Madrid, Spain, Mar 8, 2005 / 22:00 pm
The Archdiocese of Madrid’s publication “Alpha and Omega” publised an article in its latest edition on the testimony of the actor who played Barrabas in Mel Gibson’s “The Passion of the Christ,” who says he experienced a profound conversion while making the movie.
Pedro Sarubbi, in an interview with the Italian daily Avvenire, said he had wanted to play St. Peter but Gibson “had already chosen the actors based on their resemblance to the different characters as portrayed in the paintings of Caravaggio and other masters.” “As Barrabas, Gibson told me to avoid looking at Jim Caviezel, who played Jesus, until the very scene in which we were to appear together. ‘Barrabas is like a ferocious dog,’ he told me, ‘but at one moment he becomes a puppy: when he meets the Son of God and is saved. I want your look to be that of somebody seeing Jesus for the first time’. I did as he said, and when our eyes met I felt a sort of surge. It was like I was really seeing Jesus. I had never experienced such a thing in all my years of acting,” he stated.

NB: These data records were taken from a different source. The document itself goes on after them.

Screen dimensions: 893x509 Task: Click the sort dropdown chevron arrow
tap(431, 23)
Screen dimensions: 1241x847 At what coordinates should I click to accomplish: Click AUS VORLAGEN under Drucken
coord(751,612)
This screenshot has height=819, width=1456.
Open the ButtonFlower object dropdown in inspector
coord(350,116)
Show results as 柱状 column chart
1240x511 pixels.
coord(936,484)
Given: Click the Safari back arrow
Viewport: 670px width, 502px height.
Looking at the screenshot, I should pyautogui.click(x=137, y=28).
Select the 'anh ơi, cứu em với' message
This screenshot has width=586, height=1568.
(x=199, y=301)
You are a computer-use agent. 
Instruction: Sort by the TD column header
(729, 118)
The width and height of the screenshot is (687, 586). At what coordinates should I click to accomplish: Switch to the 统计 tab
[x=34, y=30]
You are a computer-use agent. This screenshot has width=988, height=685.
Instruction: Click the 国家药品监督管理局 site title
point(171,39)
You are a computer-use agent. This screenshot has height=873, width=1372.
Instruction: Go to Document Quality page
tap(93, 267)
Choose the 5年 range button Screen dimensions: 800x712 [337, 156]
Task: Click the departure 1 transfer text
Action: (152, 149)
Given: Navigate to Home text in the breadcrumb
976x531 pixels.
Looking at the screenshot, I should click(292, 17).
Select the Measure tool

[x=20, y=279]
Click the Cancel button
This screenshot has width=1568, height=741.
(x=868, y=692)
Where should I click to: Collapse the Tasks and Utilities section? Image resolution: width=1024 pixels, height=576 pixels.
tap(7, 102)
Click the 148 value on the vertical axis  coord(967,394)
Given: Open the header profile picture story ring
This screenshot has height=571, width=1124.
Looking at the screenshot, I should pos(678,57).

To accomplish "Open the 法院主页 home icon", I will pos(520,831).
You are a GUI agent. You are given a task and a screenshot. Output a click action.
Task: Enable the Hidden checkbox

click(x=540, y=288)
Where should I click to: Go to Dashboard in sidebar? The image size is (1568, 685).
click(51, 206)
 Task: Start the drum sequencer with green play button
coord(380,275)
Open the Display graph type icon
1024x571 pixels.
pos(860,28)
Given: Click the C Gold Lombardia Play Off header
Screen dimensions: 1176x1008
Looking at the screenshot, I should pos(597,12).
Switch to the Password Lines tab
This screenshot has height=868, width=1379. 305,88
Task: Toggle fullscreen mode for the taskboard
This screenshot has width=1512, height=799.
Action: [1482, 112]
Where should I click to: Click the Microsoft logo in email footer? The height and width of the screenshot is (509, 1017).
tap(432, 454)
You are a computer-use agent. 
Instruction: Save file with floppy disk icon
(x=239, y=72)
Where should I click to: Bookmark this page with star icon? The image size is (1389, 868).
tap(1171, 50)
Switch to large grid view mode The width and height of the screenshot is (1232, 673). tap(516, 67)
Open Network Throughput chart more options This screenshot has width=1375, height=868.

Sarubbi said “The Passion” “was not only a professional, but above all a human experience. I am not embarrassed to say that during the filming I had a conversion. All of the actors who took part changed a little bit after this experience, but I have learned much more from the film than from any conference.”
The actor said his spiritual search “began many years ago and took me around the world. I have done extensive anthropological research, as a man and as an actor. I have been instructed in the martial arts...I lived in a Tibetan monastery for six months with a vow of silence. I have practiced meditation in India, I have lived in the Amazon. I have reached the final goal of this search in Jesus.”
Now, he went on, “I do everything possible so that those eyes continue to be important for me. My family is first above all, and I also play a clown for orphaned children. On the other hand I have my work. I teach businessman how to act in public. I teach in various acting schools. I use what I call the warrior-priest-clown method. In life you have to be strong, honest, spiritual and funny.”
Although Sarubbi has traveled around the world, he is most at home on his farm on the outskirts of Milan, with his wife and four children, and dozens of animals.